In this case, the maximum potential gain would be the credit of $584,000.  Not too bad for a stock that is only $1.50 away from its strike price.

So, why is this trader betting on TOL?

As many of you know, Toll Brothers focuses on the high-end homebuilding segment of the market.  As such, it caters to customers whose annual incomes contain at least six figures. 

And it just so happens things are improving for the upper middle class.

A point made crystal clear by a statistic from the company’s sales figures for last year.  During 2011, TOL delivered approximately 2,600 homes at an average price of more than $500,000 from operations in 19 states.

But that’s only half the story…

Toll should continue to post major rebounds in sales and profitability going forward.  Housing demand is likely to begin normalizing soon after recently setting generational lows.

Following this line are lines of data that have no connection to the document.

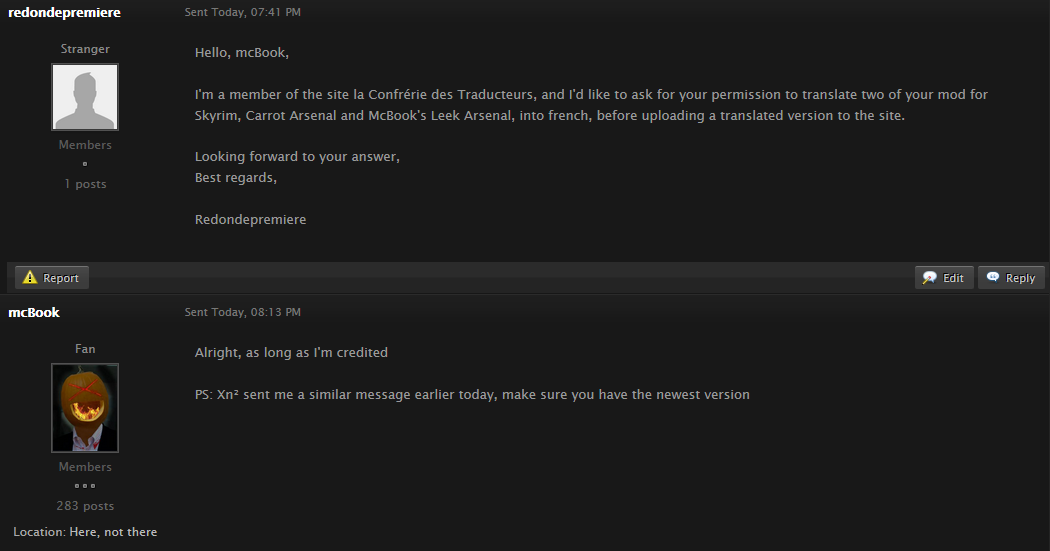Click the speech bubble icon on Edit
Viewport: 1050px width, 551px height.
pyautogui.click(x=929, y=278)
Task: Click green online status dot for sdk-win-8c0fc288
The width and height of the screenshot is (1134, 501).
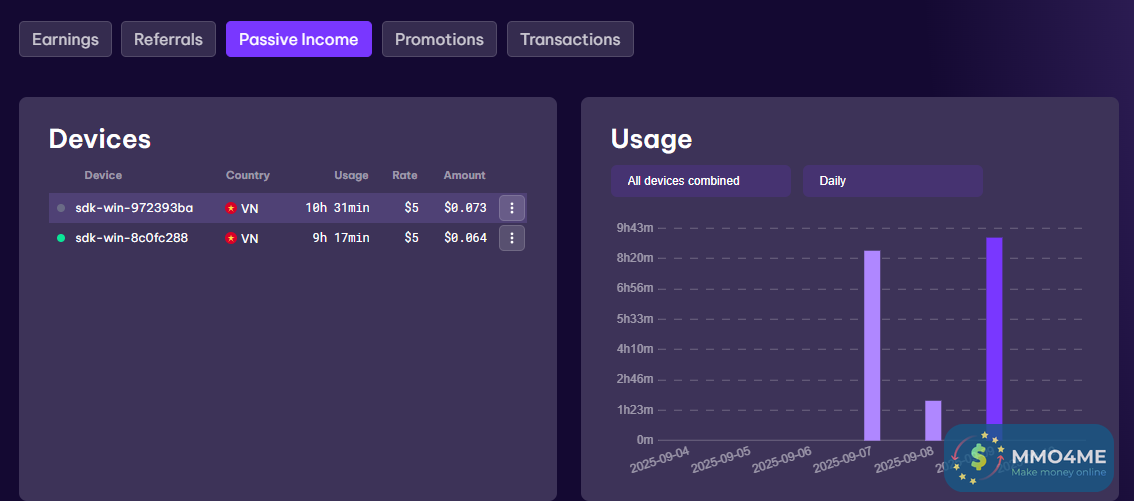Action: pos(61,238)
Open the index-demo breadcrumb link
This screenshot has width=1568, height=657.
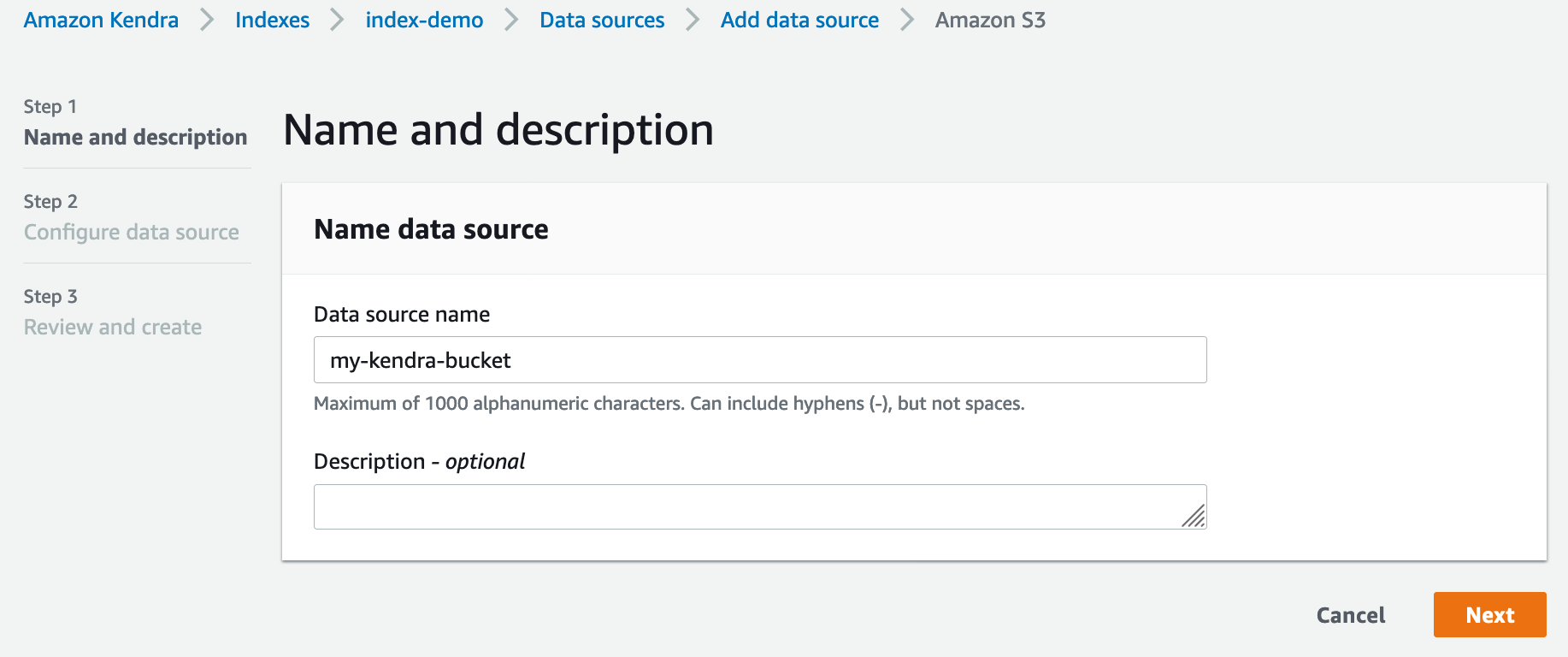424,20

In addition, by focusing on the high-end consumer, Toll Brothers has an advantage over the competition.  You see, TOL benefits from growth and diversification opportunities not available to homebuilders that are more focused on first-time and move-up construction.

And lastly, TOL’s modest net debt of approximately $1 billion and toned operations provide investors with high visibility on the firm’s ability to succeed despite current weak industry conditions. 

Bottom line…

Visibility is one of the most important keys in playing the options market.  And it’s quite clear some option traders feel TOL offers some visibility (clarity) when it comes to their future earnings.

It’ll be interesting to see if they’re right!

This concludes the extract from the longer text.